• **Material provided**:
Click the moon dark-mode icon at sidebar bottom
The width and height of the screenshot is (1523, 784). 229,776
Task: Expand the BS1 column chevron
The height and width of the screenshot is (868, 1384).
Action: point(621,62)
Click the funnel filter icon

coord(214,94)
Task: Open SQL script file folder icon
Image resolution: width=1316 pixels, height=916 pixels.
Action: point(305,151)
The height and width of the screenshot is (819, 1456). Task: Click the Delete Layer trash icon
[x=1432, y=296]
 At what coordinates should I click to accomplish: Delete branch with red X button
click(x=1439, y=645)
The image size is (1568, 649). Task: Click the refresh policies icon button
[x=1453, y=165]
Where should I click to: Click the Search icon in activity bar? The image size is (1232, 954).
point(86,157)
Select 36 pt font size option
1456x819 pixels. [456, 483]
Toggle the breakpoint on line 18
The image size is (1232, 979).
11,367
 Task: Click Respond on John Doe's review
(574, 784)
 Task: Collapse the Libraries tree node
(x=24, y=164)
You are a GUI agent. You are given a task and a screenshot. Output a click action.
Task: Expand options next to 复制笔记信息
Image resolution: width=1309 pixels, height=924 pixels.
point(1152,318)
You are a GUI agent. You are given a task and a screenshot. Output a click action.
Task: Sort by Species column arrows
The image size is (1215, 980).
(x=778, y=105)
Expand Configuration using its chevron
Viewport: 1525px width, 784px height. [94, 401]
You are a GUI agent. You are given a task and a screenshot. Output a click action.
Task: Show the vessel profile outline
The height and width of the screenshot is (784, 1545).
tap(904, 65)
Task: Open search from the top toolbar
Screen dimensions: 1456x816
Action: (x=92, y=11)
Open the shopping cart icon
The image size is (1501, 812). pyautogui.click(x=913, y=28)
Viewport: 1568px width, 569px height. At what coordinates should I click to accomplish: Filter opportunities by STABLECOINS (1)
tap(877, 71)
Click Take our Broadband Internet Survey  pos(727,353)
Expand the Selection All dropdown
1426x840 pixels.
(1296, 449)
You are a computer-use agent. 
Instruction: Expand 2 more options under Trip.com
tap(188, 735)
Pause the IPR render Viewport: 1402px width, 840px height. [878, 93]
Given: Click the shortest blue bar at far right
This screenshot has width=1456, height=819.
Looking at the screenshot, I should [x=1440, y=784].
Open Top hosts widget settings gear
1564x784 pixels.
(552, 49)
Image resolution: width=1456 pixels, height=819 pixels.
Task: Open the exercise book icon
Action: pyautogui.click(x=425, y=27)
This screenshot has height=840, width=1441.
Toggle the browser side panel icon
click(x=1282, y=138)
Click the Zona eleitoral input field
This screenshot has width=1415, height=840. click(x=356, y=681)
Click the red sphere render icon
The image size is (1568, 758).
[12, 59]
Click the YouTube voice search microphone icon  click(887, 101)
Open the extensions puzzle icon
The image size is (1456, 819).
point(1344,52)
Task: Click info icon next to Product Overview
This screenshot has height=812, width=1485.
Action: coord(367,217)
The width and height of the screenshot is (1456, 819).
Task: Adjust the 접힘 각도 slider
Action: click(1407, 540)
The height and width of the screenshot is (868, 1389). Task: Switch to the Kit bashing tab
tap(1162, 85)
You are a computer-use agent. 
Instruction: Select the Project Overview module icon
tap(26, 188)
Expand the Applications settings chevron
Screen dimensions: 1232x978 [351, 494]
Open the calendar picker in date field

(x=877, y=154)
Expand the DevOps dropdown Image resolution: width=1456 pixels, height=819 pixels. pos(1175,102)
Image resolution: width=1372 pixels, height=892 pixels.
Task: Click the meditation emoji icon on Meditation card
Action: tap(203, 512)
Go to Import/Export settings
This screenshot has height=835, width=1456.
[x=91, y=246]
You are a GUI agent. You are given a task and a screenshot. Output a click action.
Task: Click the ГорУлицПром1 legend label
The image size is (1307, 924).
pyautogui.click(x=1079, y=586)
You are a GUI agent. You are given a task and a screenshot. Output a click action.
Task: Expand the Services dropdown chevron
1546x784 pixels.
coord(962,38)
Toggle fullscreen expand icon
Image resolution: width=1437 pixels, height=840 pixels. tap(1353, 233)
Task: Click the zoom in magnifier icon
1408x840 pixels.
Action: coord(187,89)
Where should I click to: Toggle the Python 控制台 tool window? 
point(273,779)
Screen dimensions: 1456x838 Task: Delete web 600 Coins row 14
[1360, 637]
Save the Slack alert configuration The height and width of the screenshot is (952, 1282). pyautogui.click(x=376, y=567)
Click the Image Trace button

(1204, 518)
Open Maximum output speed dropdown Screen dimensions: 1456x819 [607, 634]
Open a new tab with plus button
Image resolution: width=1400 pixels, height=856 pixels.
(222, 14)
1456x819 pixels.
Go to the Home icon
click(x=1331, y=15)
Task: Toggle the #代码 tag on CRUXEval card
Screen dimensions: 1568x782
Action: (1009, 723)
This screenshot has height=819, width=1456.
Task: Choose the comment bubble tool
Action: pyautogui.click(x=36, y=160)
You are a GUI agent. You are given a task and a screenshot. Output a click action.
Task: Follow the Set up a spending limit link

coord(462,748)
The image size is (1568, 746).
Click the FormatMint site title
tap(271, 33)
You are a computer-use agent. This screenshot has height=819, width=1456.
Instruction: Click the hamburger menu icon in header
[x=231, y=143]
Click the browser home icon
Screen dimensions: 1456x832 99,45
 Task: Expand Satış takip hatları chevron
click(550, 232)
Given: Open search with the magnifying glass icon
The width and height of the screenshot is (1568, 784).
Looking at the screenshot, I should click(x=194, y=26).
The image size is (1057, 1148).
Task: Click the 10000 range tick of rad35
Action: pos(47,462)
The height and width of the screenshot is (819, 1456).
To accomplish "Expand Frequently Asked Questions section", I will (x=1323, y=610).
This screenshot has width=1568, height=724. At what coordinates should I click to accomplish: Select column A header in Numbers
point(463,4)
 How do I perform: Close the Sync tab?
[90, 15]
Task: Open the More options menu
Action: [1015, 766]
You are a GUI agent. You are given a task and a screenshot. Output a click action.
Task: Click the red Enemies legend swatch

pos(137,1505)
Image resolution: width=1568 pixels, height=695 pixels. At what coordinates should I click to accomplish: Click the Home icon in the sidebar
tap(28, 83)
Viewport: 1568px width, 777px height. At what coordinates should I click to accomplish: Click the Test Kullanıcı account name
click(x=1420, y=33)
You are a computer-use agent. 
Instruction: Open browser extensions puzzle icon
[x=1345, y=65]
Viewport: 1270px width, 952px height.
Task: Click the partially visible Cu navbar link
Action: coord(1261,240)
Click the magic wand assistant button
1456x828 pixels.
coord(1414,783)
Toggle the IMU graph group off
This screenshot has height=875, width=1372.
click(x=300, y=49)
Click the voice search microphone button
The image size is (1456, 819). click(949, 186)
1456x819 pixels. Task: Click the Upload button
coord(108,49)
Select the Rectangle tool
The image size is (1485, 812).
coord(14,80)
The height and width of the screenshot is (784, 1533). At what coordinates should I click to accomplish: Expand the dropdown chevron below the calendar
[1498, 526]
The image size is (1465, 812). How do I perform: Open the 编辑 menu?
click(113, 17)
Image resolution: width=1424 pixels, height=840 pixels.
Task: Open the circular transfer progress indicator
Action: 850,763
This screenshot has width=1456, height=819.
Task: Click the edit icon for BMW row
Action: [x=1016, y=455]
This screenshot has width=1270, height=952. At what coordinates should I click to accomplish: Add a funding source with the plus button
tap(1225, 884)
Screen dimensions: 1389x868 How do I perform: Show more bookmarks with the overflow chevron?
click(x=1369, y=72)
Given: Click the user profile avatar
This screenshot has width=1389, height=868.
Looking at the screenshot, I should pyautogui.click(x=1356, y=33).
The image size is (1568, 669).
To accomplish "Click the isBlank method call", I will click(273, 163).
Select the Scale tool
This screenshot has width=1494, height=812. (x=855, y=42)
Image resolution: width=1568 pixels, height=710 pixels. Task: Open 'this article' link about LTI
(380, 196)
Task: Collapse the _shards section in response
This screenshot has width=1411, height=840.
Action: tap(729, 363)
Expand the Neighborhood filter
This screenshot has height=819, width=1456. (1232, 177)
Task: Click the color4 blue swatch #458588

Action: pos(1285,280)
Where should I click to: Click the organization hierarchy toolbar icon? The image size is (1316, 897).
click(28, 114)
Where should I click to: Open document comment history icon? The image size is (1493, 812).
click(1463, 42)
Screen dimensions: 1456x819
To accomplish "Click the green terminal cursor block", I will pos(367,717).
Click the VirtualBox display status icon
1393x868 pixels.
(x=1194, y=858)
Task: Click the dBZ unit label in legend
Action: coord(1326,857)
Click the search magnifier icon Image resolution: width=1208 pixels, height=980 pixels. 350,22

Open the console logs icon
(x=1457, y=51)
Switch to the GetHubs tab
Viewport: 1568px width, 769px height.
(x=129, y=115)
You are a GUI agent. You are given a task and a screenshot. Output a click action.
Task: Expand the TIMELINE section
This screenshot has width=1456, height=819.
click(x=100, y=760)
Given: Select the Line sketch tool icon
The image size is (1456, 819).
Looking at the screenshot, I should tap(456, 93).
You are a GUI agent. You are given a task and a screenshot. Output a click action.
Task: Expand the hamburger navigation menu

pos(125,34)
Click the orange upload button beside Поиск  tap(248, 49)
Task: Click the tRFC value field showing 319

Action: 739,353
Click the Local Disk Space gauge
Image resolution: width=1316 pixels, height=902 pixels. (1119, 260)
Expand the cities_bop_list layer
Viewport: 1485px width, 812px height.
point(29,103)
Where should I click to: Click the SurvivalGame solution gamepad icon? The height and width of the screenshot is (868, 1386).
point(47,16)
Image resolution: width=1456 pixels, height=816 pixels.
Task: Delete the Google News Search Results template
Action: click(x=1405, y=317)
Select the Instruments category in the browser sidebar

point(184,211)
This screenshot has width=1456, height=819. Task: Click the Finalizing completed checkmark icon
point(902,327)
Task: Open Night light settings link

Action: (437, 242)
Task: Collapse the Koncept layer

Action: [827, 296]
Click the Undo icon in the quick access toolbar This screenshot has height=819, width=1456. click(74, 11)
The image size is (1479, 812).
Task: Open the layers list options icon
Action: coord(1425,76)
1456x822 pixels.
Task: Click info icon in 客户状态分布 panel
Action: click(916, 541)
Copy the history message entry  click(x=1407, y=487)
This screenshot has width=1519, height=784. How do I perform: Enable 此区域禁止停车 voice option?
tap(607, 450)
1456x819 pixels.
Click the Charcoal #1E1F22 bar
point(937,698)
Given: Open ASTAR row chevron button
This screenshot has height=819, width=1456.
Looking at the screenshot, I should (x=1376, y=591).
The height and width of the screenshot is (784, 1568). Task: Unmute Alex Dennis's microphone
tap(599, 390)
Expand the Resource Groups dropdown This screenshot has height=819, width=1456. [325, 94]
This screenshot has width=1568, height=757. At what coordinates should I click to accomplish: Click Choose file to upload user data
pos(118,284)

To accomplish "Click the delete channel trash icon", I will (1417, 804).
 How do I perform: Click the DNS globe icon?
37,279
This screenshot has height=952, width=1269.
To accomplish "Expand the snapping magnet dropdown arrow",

• **Work required**:
The answer must be every line from the records above that contains "magnifier".

• **Exercise output**:
Task: Click the zoom in magnifier icon
Click the search magnifier icon Image resolution: width=1208 pixels, height=980 pixels. 350,22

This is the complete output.